Image makeovers get clients ‘Back on Track’
By Kelly Armstrong & R.F. Hosseini
More than a dozen of Goodwill’s Back on Track clients gamely offered up their bodies for higher learning and came away with full-scale makeovers in return.
Students from Community College of San Francisco’s Advanced Image Consulting class were given three months to complete image makeover presentations, which required them to apply lessons involving image assessments, analyzing body types, color analysis, fashion personalities and wardrobe planning.
The Back on Track clients — who undergo job readiness and life skills workshops as Goodwill helps them reestablish themselves following non-violent, first-time drug arrests — allowed themselves to be the canvasses on which the CCSF students’ project unfolded.
Twenty-one students were charged with providing three looks — business, causal and evening attire — that will assist the clients in job interviews, social gatherings and special occasions.
Throughout the project, students would check in weekly with their instructor to touch base on the challenges they were facing, like scheduling issues, missed appointments, and clients not having emails or phones. After hearing the students’ concerns, the instructor would contact Goodwill staff specialists to resolve the issues.
Ultimately, each image makeover presented during a May 14 ceremony at SF Goodwill was a testament to the collaboration that went on, resulting in proud and grateful smiles for both students and clients.
“When you are getting a second chance, like Back on Track, this chance is not only being given to you but also to your kids, for you are now representing them and working for their future,” reflected Hugo Ortiz, an alumni of the Back on Track program. During the ceremony, Ortiz shared a Native American saying with the audience that inspired him: “It is good to have thunder in your voice, but it is 10 times better to have lighting in your hand and use it.”
BOT clients showed up wearing their business attire and modeled for an audience that included city college students, Goodwill clients, staff and a special visit from San Francisco District Attorney George Gascon, whose office partners with Goodwill on the Back on Track program.
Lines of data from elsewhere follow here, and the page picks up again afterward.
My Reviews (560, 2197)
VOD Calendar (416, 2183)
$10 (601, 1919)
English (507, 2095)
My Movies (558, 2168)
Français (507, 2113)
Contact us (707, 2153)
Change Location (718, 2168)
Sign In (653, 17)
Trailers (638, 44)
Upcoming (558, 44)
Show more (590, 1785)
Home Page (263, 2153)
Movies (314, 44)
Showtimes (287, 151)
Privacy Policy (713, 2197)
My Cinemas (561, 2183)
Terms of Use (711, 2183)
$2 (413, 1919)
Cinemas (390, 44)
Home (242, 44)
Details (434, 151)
Gascon’s office provided a $100 Goodwill Voucher for each student to shop for their client at any Goodwill store and a $25 Ross gift certificate.
“The partnership between CCSF and BOT has produced an amazing experience that will be forever valued by the BOT participants, said Ranon Ross, director of Back on Track in the DA’s office.
Kelly Armstrong, instructor of the Advanced Image Consulting class, made sure representatives from the DA’s office and Goodwill were treated to makeovers during the ceremony “so they can understand the process their clients go through.”
Ross, criminal justice and reentry manager Joanna Hernandez, human resources director Rosa Della Casa, and staff specialists Sonia Worley, Isabel Perez and Marie-Claire Balea all received makeovers.
Jackie Wright of Wright Enterprises was also acknowledged during the ceremony for her participation with the Advanced Image Consulting students during the project. She was presented a certificate for teaching students how to write press releases and other media skills that culminated in a press release writing contest where the winner was featured in the CCSF newsletter City Currents.
“I’m so deeply honored that I was acknowledged by City College, Goodwill and the DA’s office because they are doing work that impact people’s lives when they need it most,” Wright said. “I know what it is like to face challenges as a young person, having both my parents die at a young age and having to grow up quickly raising my siblings and my daughter as a divorcee.”
“I’m so grateful to Ms. Wright for teaching us about the media and how to write a press release,” said Victoria Lau, one of the contest winners.
For more information, contact Kelly Armstrong at (415) 585-2412 or email@example.com.
Goodwill Industries International enhances the dignity and quality of life of individuals, families and communities by eliminating barriers to opportunity and helping people in need reach their fullest potential through the power of work.
Back on Track was created in 2003 by District Attorney Kamala D. Harris. It is a unique public-private initiative focused on offering workforce development alternatives, educational opportunities and support services for young adult drug sales offenders who have pled guilty to a felony and would otherwise face incarceration if not enrolled in this program. BOT helps qualifying offenders successfully move out of the criminal justice system as they gain life and workplace skills, maintain steady employment, make contributions to their local communities, decrease dependence on the street economy, and meet their parental responsibilities.
Advanced Image Consulting provides knowledge and skills in the preparation of becoming an Image Consultant. Emphasis is placed on techniques of wardrobe planning and consultation, public relations, marketing and business operation for starting an image consulting business.